The "Hurricanes Hitman", as he has been dubbed, has had his tackles replayed to the Ride of the Valkyries. He's been called a "one-man war", "a fire in the hold" and has been glorified on the internet, the television, radio and in newspapers.
I thought that we were mature enough as a society to abhor violence. It seems we are not even mature enough to understand it. Every commentator I have heard or read has described Matu'u's tackles as legal or legit and every one of them is wrong.
The IRB does a few daft things, but its laws on the tackle are very good.
Law 10 (e) states: "A player must not tackle an opponent early, late or dangerously." That in itself is enough. The fact that Matu'u's tackle technique put two people in hospital within two minutes might suggest that it is dangerous.

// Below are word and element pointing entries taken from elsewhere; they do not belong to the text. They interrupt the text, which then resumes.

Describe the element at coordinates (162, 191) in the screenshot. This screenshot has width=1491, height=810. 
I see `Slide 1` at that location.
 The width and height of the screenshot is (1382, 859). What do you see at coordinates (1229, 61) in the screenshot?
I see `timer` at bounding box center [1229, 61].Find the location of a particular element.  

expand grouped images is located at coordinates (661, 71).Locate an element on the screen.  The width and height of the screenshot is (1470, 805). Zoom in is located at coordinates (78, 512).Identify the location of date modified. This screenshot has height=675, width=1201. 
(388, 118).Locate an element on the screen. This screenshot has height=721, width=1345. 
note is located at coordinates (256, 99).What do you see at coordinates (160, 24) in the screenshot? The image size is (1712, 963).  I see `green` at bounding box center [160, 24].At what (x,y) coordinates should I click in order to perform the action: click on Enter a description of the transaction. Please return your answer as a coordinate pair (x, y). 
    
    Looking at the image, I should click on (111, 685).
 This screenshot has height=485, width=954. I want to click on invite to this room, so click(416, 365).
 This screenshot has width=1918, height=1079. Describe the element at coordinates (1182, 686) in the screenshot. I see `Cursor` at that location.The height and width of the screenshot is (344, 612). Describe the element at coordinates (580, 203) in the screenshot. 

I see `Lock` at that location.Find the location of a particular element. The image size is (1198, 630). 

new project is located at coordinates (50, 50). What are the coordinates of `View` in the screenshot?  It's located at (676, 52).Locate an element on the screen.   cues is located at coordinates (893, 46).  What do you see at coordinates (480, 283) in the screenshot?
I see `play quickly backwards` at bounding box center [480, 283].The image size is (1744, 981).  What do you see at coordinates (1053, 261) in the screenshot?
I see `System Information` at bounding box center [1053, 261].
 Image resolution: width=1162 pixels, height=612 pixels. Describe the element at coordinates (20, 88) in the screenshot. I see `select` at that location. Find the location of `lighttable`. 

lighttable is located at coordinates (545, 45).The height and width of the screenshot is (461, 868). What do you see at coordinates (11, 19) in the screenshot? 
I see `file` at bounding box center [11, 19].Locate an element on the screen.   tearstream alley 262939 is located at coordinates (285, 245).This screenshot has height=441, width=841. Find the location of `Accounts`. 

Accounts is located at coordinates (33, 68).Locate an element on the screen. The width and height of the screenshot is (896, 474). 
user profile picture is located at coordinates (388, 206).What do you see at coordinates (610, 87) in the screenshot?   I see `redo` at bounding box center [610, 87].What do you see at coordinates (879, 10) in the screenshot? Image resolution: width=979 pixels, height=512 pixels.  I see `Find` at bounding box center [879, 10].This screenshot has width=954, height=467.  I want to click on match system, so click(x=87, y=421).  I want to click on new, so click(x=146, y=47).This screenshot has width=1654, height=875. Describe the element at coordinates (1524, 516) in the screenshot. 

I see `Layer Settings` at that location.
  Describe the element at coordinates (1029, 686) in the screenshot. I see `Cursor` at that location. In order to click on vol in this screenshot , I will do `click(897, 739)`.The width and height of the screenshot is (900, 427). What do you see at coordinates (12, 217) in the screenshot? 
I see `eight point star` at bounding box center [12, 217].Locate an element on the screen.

The law further states (and so-called rugby experts ignore this time and again): "A player must not tackle an opponent above the line of the shoulders even if the tackle starts below the line of the shoulders."
Now how do you imagine Lachlan Mitchell ended up in hospital with neck damage and concussion? Maybe he was hit with an invisible flour bomb. Either that or Matu'u's shoulder drove on up into his neck and chin because of his tackle technique.
Matu'u's tackle was illegal and he should have been removed from the pitch. And so should all the kids who suffer head knocks at the Junior World Cup because of illegal tackles such as Matu'u's. And they should stay off the pitch.
O'Driscoll explained to me that bio-chemical changes after a head knock slow down glucose metabolism which reduces cognitive function. Adolescents are particularly at risk and often develop later symptoms. Some don't show up for 24 hours and exercise can exacerbate the damage.
Zurich stresses time and time again that players should be removed from the pitch and not return.
And yet now the IRB has a five-minute rule at a World Cup for adolescents. Heaven help it.
Former Scotland international John Beattie has just donated his brain to future research. Many other rugby players are doing the same.
I urge any concussion-deniers who still think that Barry O'Driscoll's nephew wasn't spear-tackled and that Lachlan Mitchell was just an accidental victim in rugby's school of hard knocks to view: http://www.abc.net.au/4corners/stories/2012/05/10/3499950.htm
Steve Devine is a very sad lesson that we are taking far too long to learn.